As much as I like the sweet taste of commercial yogurt, to be effective, this isn’t what yogurt is supposed to taste like. The main problem with the fruity commercial yogurts is that they contain sugars. Sugars are the antithesis of yogurt, but since sugar sells… Now, you can buy plain yogurt without any sugar, but it’s as expensive as regular yogurt and you can’t be sure of its overall quality. The best and relatively easiest solution is to make yogurt yourself at home.
How to make yogurt
- 5 cups whole milk
- 2 tablespoons plain yogurt
- 1/2 cup nonfat dry milk powder (optional)
Add 5 cups of whole milk to a medium sauce pan.
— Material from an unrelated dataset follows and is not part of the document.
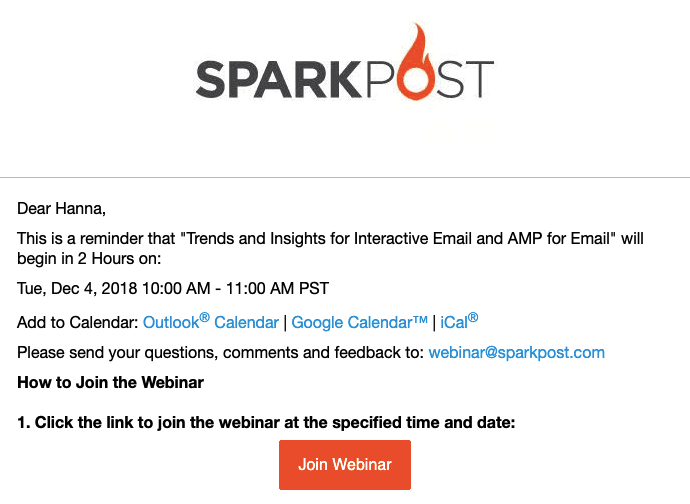Click the thin 'ST' letters of the logo
Image resolution: width=690 pixels, height=504 pixels.
[465, 80]

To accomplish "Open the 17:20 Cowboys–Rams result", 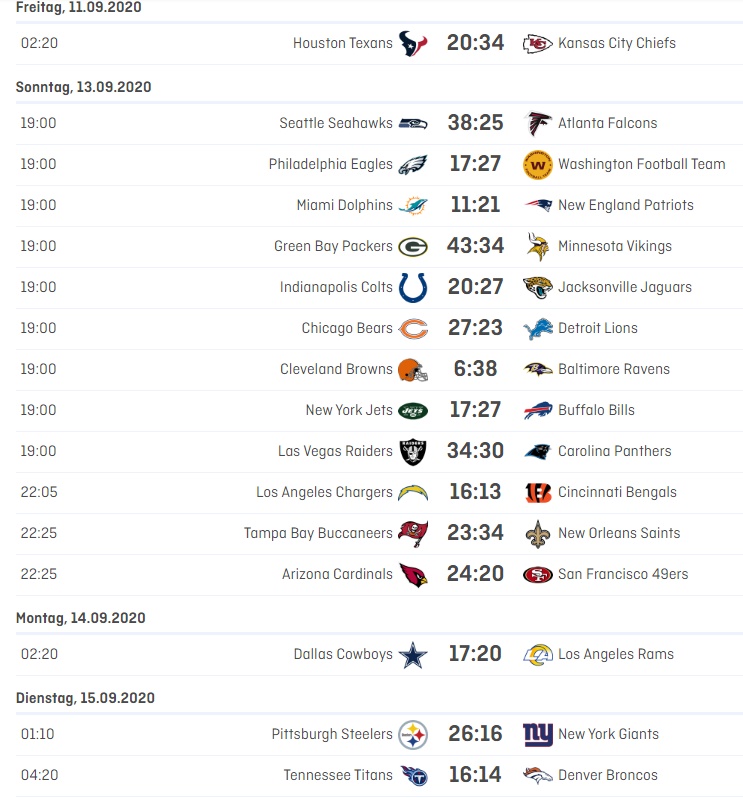I will click(475, 654).
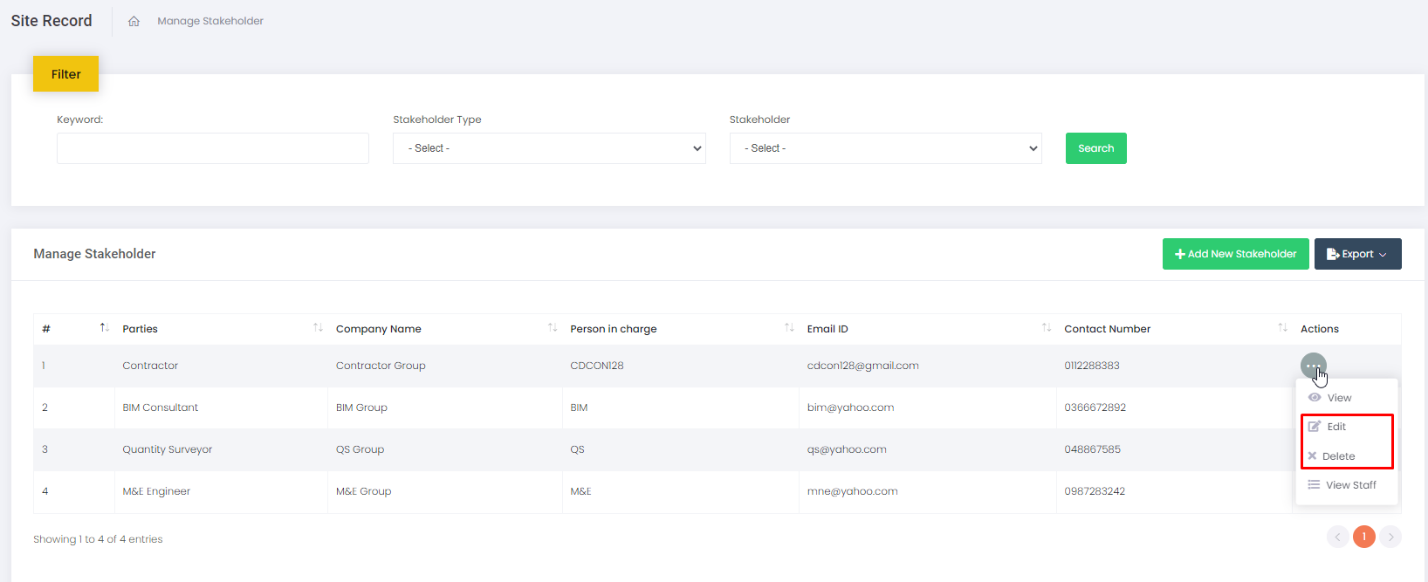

Over medium heat, slowly heat the milk up to 190 degrees F. It’s best to use a digital thermometer like the ThermoPro TP-O2S. Then remove the pan from heat, let it cool until it reaches between 110-115 degrees F. To cool the milk quicker, place pan in a basin of cool water.) Mix (or whisk) two tablespoons of plain yogurt with 1 cup of warmed milk in a separate container. Mix it well, then pour the mixture back into the warmed milk. To make the yogurt thicker, add 1/2 cup of non-fat dry milk powder and whisk. Pour the mixture in a glass container or jars. Let warm for 7-8 hours. Then refrigerate.
The easier way to make yogurt is to use a Euro Cuisine Yogurt Maker.
The Euro Cuisine Yogurt Maker basically has seven 6 oz jars to hold the yogurt for you. You still have to heat the whole milk, add the yogurt and stir. The yogurt maker keeps the yogurt at a consistent temperature long enough for the milk to ferment and the yogurt culture to grow and set.